Penolakan ini sekaligus mempertentangkan upaya pemerintah pusat yang ingin menjadikan Pulau Flores di NTT sebagai pulau panas bumi sejak beberapa tahun 2017.
Dalam acara Natal Bersama Para Imam se-Keuskupan Agung Ende, Senin, (6/1) di Ndona, Ende, Uskup Budi Kleden mengatakan ini merupakan sikap etis Keuskupan Agung Ende (KAE).
Penolakan terhadap proyek panas bumi Flores bukannya tanpa dasar.
Menurut mantan Superior Jenderal SVD ini, pihak keuskupan telah mendengar keluhan dan aspirasi umat dari wilayah yang menjadi lokasi pengeboran panas bumi.
Menurut masyarakat, eksplorasi geotermal tidak membawa asas manfaat bagi masyarakat setempat, tetapi sebaliknya membawa petaka bagi masyarakat sekitar lokasi eksplorasi geotermal.
"Setelah mendengar sejumlah kesaksian dari sejumlah orang dari Sokoria dan Mataloko, dan pembicaraan dengan sejumlah imam, saya menentukan sikap menolak geotermal di sejumlah titik yang sudah diidentifikasi di tiga Kevikepan di Keuskupan Agung Ende," katanya.

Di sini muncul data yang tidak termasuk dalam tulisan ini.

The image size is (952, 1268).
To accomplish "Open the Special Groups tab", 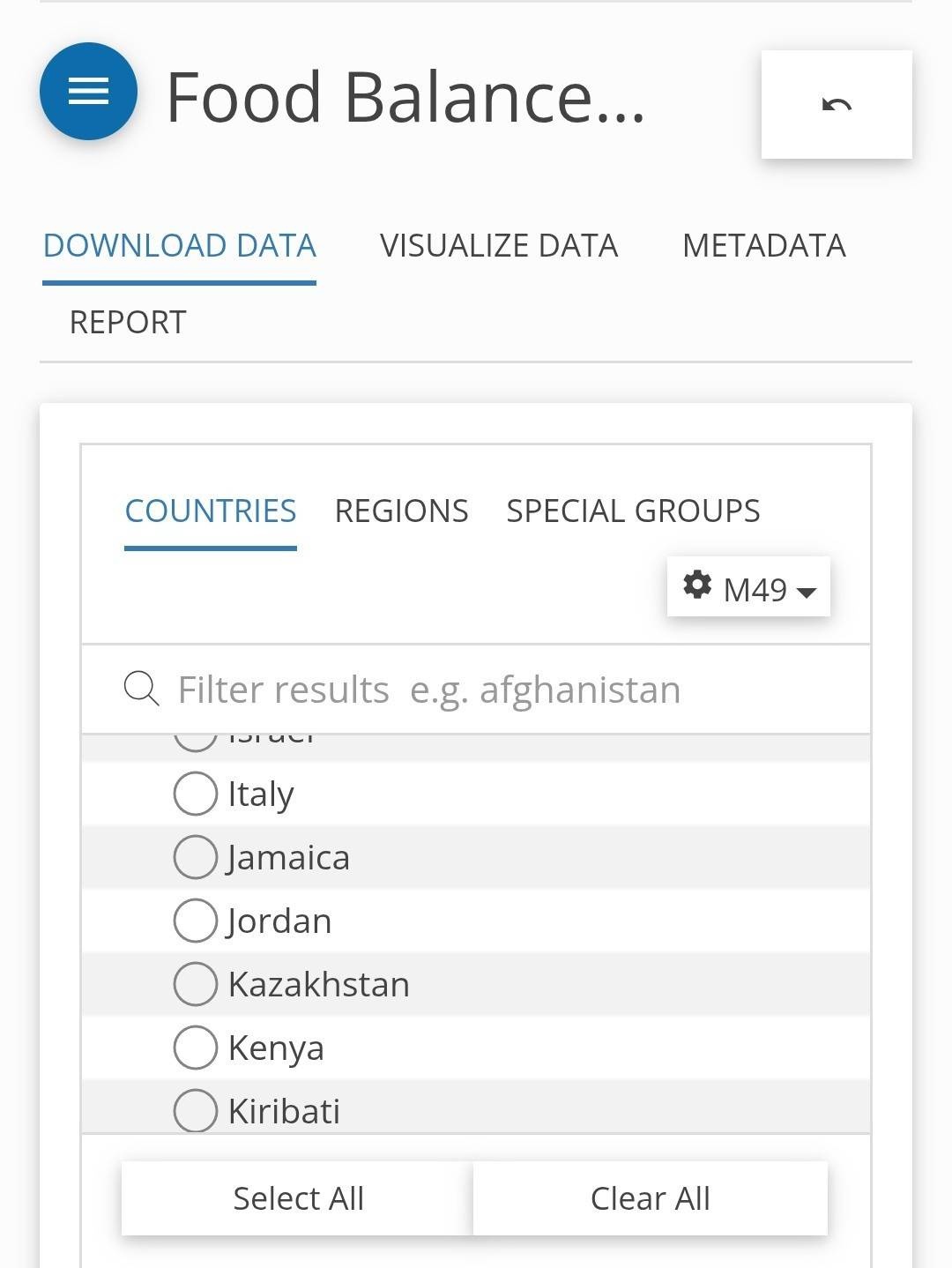I will [633, 511].
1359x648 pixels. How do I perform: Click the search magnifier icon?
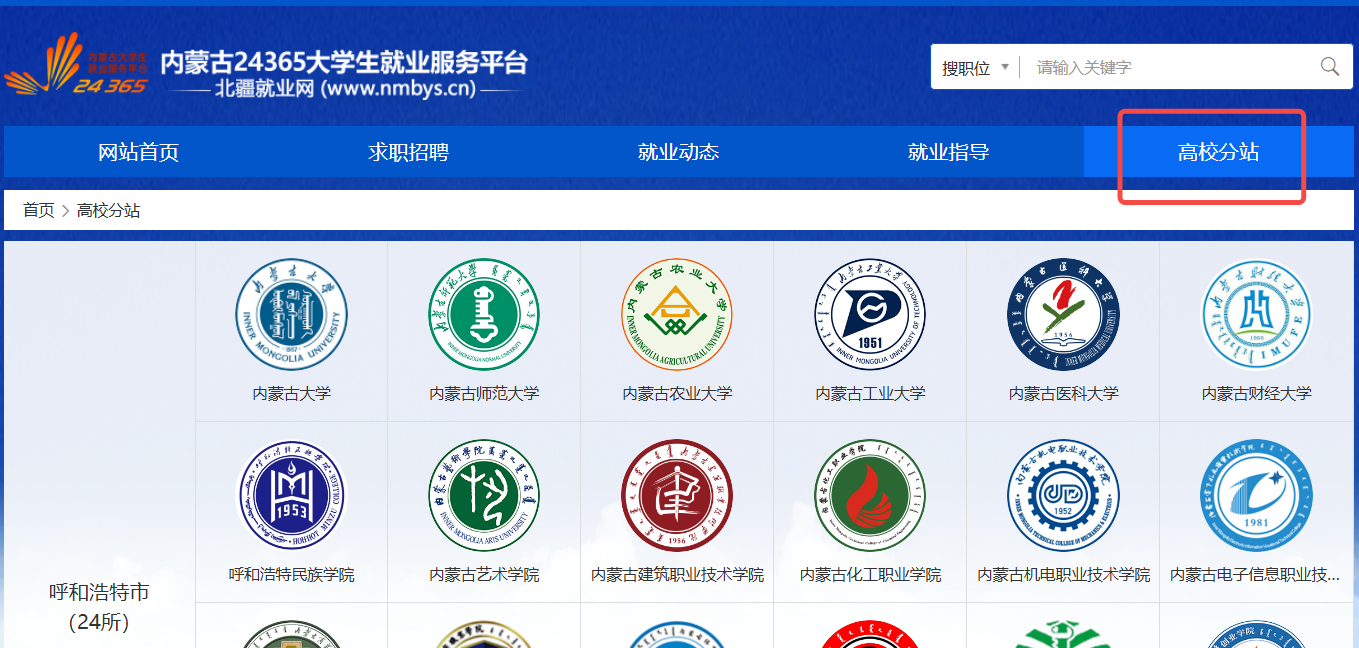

Sikap kritis gereja lokal ini juga menjadi 'tamparan' bagi pemerintah yang saat ini juga tengah mematok tiga kabupaten di Keuskupan Agung Ende, yaitu Ende, Nagekeo dan Ngada sebagai pusat geothermal.
Atas dasar itu, Keuskupan Agung Ende merasa perlu mendorong resistensi umat dan masyarakat dengan memberikan perhatian, informasi, dan edukasi kepada masyarakat, baik secara ilmiah maupun fakta lapangan dalam bentuk kesaksian dari masyarakat yang mengalami secara langsung. Terutama masyarakat yang ada di Sokoria dan Mataloko.
"Saya meminta agar para imam di tingkat kevikepan agar berbicara tentang tema ini dan perlu bantuan hukum dari Yayasan Bantuan Hukum untuk mengatasi masalah ini," tandas mantan dosen IFTK Ledalero.
Uskup Budi Kleden menjelaskan, pasca penolakan, tim akan melakukan kajian secara ilmiah, melibatkan para pakar di bidang geologi, pemerintah, aktivis lingkungan hidup, tokoh masyarakat, serta tokoh adat yang ada di tiga kabupaten.
Sebab, berdasarkan informasi masyarakat tentang geotermal di Mataloko misalnya, eksplorasi terbengkalai, pemboran dilakukan secara membabi buta sehingga saat ini banyak sumber lumpur keluar di beberapa titik yang merusak lahan dan tanaman warga.
Belum lagi ancaman luberan lumpur panas yang berpotensi seperti Lumpur Lapindo di Sidoarjo, Jawa Timur. Kasus yang sama terjadi di Sokoria, yang ada di Desa Sokoria, Kabupaten Ende.
Wilayah tersebut juga mengalami hal yang sama. Banyak tanaman warga terutama kopi yang akhirnya kering dan mati.
Diapresiasi WALHI
Wahana Lingkungan Hidup Indonesia atau WALHI Provinsi NTT mengapresiasi sikap kritis Uskup Budi Kleden.
Kepala Divisi Advokasi WALHI NTT Yuven Nonga mengatakan, pernyataan Uskup Agung Ende itu diapresiasi, sebagai pemimpin umat beragama yang berani membuat sikap penolakan.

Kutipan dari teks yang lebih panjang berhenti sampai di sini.